Set down the data that follows, exactly and completely.

(Collected data)
================

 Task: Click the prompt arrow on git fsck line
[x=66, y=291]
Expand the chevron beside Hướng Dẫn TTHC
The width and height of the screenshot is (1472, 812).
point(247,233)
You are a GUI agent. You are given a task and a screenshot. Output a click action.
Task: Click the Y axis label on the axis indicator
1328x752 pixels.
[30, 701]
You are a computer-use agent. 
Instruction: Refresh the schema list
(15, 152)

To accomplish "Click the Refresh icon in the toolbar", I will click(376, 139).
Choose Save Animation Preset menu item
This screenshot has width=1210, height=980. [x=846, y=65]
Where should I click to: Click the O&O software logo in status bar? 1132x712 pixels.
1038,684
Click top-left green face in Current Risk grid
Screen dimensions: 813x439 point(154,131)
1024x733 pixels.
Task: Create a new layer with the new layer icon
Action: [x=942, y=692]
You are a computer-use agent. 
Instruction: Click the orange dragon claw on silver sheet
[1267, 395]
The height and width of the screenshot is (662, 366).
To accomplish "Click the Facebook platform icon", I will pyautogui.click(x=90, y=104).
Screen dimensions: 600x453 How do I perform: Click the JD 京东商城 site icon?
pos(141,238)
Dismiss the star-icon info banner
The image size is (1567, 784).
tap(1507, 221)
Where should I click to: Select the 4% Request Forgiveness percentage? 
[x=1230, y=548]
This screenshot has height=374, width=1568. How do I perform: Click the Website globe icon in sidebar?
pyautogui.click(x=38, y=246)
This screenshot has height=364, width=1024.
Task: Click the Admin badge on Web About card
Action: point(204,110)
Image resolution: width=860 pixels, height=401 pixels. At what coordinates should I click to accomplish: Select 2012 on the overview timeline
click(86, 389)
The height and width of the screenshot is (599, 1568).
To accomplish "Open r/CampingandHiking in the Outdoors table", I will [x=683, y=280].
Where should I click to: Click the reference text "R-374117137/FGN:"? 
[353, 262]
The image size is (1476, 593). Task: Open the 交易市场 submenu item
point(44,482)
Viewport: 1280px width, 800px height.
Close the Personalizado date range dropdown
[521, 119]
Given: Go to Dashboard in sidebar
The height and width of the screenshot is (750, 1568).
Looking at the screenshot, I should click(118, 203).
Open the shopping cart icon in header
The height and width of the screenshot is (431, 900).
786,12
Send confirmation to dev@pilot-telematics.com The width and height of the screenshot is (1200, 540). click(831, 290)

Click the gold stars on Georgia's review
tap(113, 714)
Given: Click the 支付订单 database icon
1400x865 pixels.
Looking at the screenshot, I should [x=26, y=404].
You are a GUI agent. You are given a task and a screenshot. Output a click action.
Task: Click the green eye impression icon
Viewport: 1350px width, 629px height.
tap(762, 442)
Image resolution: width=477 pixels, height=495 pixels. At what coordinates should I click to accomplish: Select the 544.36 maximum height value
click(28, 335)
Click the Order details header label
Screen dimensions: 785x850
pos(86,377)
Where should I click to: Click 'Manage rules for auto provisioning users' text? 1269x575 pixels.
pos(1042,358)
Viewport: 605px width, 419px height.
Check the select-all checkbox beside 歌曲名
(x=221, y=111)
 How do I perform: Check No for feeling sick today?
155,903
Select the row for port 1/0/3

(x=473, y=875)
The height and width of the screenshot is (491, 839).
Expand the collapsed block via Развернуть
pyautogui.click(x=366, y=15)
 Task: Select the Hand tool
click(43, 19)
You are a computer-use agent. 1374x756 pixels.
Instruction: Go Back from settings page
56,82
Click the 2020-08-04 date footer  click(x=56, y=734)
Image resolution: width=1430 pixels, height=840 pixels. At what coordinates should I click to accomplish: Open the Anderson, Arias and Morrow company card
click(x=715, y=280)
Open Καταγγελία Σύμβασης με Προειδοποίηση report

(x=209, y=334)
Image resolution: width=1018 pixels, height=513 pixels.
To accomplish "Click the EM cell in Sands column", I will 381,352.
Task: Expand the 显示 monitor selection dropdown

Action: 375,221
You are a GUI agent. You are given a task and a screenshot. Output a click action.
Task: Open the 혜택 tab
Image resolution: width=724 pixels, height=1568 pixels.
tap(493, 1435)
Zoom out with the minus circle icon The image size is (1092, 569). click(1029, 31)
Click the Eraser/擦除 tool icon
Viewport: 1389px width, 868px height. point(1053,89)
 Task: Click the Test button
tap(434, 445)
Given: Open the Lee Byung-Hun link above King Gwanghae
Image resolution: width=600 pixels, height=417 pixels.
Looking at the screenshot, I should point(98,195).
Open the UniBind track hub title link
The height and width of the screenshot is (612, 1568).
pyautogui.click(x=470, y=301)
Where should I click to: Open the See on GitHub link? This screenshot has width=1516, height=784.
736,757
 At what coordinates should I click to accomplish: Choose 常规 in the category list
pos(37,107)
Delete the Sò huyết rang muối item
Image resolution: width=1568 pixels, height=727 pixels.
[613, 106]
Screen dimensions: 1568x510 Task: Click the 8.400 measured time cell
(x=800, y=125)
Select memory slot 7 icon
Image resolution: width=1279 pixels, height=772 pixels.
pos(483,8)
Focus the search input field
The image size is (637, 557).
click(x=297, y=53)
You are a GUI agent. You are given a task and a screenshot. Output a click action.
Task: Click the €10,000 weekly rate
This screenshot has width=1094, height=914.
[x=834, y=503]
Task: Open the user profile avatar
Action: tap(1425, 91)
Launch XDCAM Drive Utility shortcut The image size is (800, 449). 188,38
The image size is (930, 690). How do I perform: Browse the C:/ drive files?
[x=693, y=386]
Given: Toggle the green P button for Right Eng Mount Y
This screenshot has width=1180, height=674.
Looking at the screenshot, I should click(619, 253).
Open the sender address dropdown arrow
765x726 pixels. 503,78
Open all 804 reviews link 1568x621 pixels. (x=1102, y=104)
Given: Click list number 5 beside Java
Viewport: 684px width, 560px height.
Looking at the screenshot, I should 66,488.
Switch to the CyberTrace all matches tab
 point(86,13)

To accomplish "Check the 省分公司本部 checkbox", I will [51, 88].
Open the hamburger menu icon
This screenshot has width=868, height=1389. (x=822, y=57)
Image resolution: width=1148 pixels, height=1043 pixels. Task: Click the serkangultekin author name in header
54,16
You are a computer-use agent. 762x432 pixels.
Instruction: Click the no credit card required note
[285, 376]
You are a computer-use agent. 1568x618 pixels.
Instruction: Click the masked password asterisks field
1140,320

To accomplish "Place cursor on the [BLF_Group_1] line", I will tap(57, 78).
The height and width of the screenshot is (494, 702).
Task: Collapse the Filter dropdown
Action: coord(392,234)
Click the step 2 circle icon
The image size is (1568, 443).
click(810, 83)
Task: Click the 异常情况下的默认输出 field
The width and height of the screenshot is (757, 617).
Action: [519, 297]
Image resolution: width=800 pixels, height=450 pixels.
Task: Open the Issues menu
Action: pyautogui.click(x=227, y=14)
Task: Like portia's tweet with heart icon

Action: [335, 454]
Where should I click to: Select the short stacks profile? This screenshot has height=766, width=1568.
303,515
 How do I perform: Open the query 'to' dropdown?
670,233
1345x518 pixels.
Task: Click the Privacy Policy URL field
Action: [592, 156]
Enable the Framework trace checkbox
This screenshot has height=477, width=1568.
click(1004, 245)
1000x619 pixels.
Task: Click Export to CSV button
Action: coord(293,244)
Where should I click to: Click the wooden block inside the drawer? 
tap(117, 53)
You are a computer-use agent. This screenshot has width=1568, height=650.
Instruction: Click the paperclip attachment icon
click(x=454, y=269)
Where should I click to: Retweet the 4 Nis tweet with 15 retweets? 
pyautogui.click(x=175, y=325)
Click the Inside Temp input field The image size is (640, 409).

================

**Result below:**
 Task: Click the prompt arrow on git fsck line
[x=66, y=291]
Expand the chevron beside Hướng Dẫn TTHC
The width and height of the screenshot is (1472, 812).
point(247,233)
You are a GUI agent. You are given a task and a screenshot. Output a click action.
Task: Click the Y axis label on the axis indicator
1328x752 pixels.
[30, 701]
You are a computer-use agent. 
Instruction: Refresh the schema list
(15, 152)

To accomplish "Click the Refresh icon in the toolbar", I will click(376, 139).
Choose Save Animation Preset menu item
This screenshot has width=1210, height=980. [x=846, y=65]
Where should I click to: Click the O&O software logo in status bar? 1132x712 pixels.
1038,684
Click top-left green face in Current Risk grid
Screen dimensions: 813x439 point(154,131)
1024x733 pixels.
Task: Create a new layer with the new layer icon
Action: [x=942, y=692]
You are a computer-use agent. 
Instruction: Click the orange dragon claw on silver sheet
[1267, 395]
The height and width of the screenshot is (662, 366).
To accomplish "Click the Facebook platform icon", I will pyautogui.click(x=90, y=104).
Screen dimensions: 600x453 How do I perform: Click the JD 京东商城 site icon?
pos(141,238)
Dismiss the star-icon info banner
The image size is (1567, 784).
tap(1507, 221)
Where should I click to: Select the 4% Request Forgiveness percentage? 
[x=1230, y=548]
This screenshot has height=374, width=1568. How do I perform: Click the Website globe icon in sidebar?
pyautogui.click(x=38, y=246)
This screenshot has height=364, width=1024.
Task: Click the Admin badge on Web About card
Action: point(204,110)
Image resolution: width=860 pixels, height=401 pixels. At what coordinates should I click to accomplish: Select 2012 on the overview timeline
click(86, 389)
The height and width of the screenshot is (599, 1568).
To accomplish "Open r/CampingandHiking in the Outdoors table", I will [x=683, y=280].
Where should I click to: Click the reference text "R-374117137/FGN:"? 
[353, 262]
The image size is (1476, 593). Task: Open the 交易市场 submenu item
point(44,482)
Viewport: 1280px width, 800px height.
Close the Personalizado date range dropdown
[521, 119]
Given: Go to Dashboard in sidebar
The height and width of the screenshot is (750, 1568).
Looking at the screenshot, I should click(118, 203).
Open the shopping cart icon in header
The height and width of the screenshot is (431, 900).
786,12
Send confirmation to dev@pilot-telematics.com The width and height of the screenshot is (1200, 540). click(831, 290)

Click the gold stars on Georgia's review
tap(113, 714)
Given: Click the 支付订单 database icon
1400x865 pixels.
Looking at the screenshot, I should [x=26, y=404].
You are a GUI agent. You are given a task and a screenshot. Output a click action.
Task: Click the green eye impression icon
Viewport: 1350px width, 629px height.
tap(762, 442)
Image resolution: width=477 pixels, height=495 pixels. At what coordinates should I click to accomplish: Select the 544.36 maximum height value
click(28, 335)
Click the Order details header label
Screen dimensions: 785x850
pos(86,377)
Where should I click to: Click 'Manage rules for auto provisioning users' text? 1269x575 pixels.
pos(1042,358)
Viewport: 605px width, 419px height.
Check the select-all checkbox beside 歌曲名
(x=221, y=111)
 How do I perform: Check No for feeling sick today?
155,903
Select the row for port 1/0/3

(x=473, y=875)
The height and width of the screenshot is (491, 839).
Expand the collapsed block via Развернуть
pyautogui.click(x=366, y=15)
 Task: Select the Hand tool
click(43, 19)
You are a computer-use agent. 1374x756 pixels.
Instruction: Go Back from settings page
56,82
Click the 2020-08-04 date footer  click(x=56, y=734)
Image resolution: width=1430 pixels, height=840 pixels. At what coordinates should I click to accomplish: Open the Anderson, Arias and Morrow company card
click(x=715, y=280)
Open Καταγγελία Σύμβασης με Προειδοποίηση report

(x=209, y=334)
Image resolution: width=1018 pixels, height=513 pixels.
To accomplish "Click the EM cell in Sands column", I will 381,352.
Task: Expand the 显示 monitor selection dropdown

Action: 375,221
You are a GUI agent. You are given a task and a screenshot. Output a click action.
Task: Open the 혜택 tab
Image resolution: width=724 pixels, height=1568 pixels.
tap(493, 1435)
Zoom out with the minus circle icon The image size is (1092, 569). click(1029, 31)
Click the Eraser/擦除 tool icon
Viewport: 1389px width, 868px height. point(1053,89)
 Task: Click the Test button
tap(434, 445)
Given: Open the Lee Byung-Hun link above King Gwanghae
Image resolution: width=600 pixels, height=417 pixels.
Looking at the screenshot, I should point(98,195).
Open the UniBind track hub title link
The height and width of the screenshot is (612, 1568).
pyautogui.click(x=470, y=301)
Where should I click to: Open the See on GitHub link? This screenshot has width=1516, height=784.
736,757
 At what coordinates should I click to accomplish: Choose 常规 in the category list
pos(37,107)
Delete the Sò huyết rang muối item
Image resolution: width=1568 pixels, height=727 pixels.
[613, 106]
Screen dimensions: 1568x510 Task: Click the 8.400 measured time cell
(x=800, y=125)
Select memory slot 7 icon
Image resolution: width=1279 pixels, height=772 pixels.
pos(483,8)
Focus the search input field
The image size is (637, 557).
click(x=297, y=53)
You are a GUI agent. You are given a task and a screenshot. Output a click action.
Task: Click the €10,000 weekly rate
This screenshot has width=1094, height=914.
[x=834, y=503]
Task: Open the user profile avatar
Action: tap(1425, 91)
Launch XDCAM Drive Utility shortcut The image size is (800, 449). 188,38
The image size is (930, 690). How do I perform: Browse the C:/ drive files?
[x=693, y=386]
Given: Toggle the green P button for Right Eng Mount Y
This screenshot has width=1180, height=674.
Looking at the screenshot, I should click(619, 253).
Open the sender address dropdown arrow
765x726 pixels. 503,78
Open all 804 reviews link 1568x621 pixels. (x=1102, y=104)
Given: Click list number 5 beside Java
Viewport: 684px width, 560px height.
Looking at the screenshot, I should 66,488.
Switch to the CyberTrace all matches tab
 point(86,13)

To accomplish "Check the 省分公司本部 checkbox", I will [51, 88].
Open the hamburger menu icon
This screenshot has width=868, height=1389. (x=822, y=57)
Image resolution: width=1148 pixels, height=1043 pixels. Task: Click the serkangultekin author name in header
54,16
You are a computer-use agent. 762x432 pixels.
Instruction: Click the no credit card required note
[285, 376]
You are a computer-use agent. 1568x618 pixels.
Instruction: Click the masked password asterisks field
1140,320

To accomplish "Place cursor on the [BLF_Group_1] line", I will tap(57, 78).
The height and width of the screenshot is (494, 702).
Task: Collapse the Filter dropdown
Action: coord(392,234)
Click the step 2 circle icon
The image size is (1568, 443).
click(810, 83)
Task: Click the 异常情况下的默认输出 field
The width and height of the screenshot is (757, 617).
Action: [519, 297]
Image resolution: width=800 pixels, height=450 pixels.
Task: Open the Issues menu
Action: pyautogui.click(x=227, y=14)
Task: Like portia's tweet with heart icon

Action: [335, 454]
Where should I click to: Select the short stacks profile? This screenshot has height=766, width=1568.
303,515
 How do I perform: Open the query 'to' dropdown?
670,233
1345x518 pixels.
Task: Click the Privacy Policy URL field
Action: [592, 156]
Enable the Framework trace checkbox
This screenshot has height=477, width=1568.
click(1004, 245)
1000x619 pixels.
Task: Click Export to CSV button
Action: coord(293,244)
Where should I click to: Click the wooden block inside the drawer? 
tap(117, 53)
You are a computer-use agent. This screenshot has width=1568, height=650.
Instruction: Click the paperclip attachment icon
click(x=454, y=269)
Where should I click to: Retweet the 4 Nis tweet with 15 retweets? 
pyautogui.click(x=175, y=325)
Click the Inside Temp input field The image size is (640, 409).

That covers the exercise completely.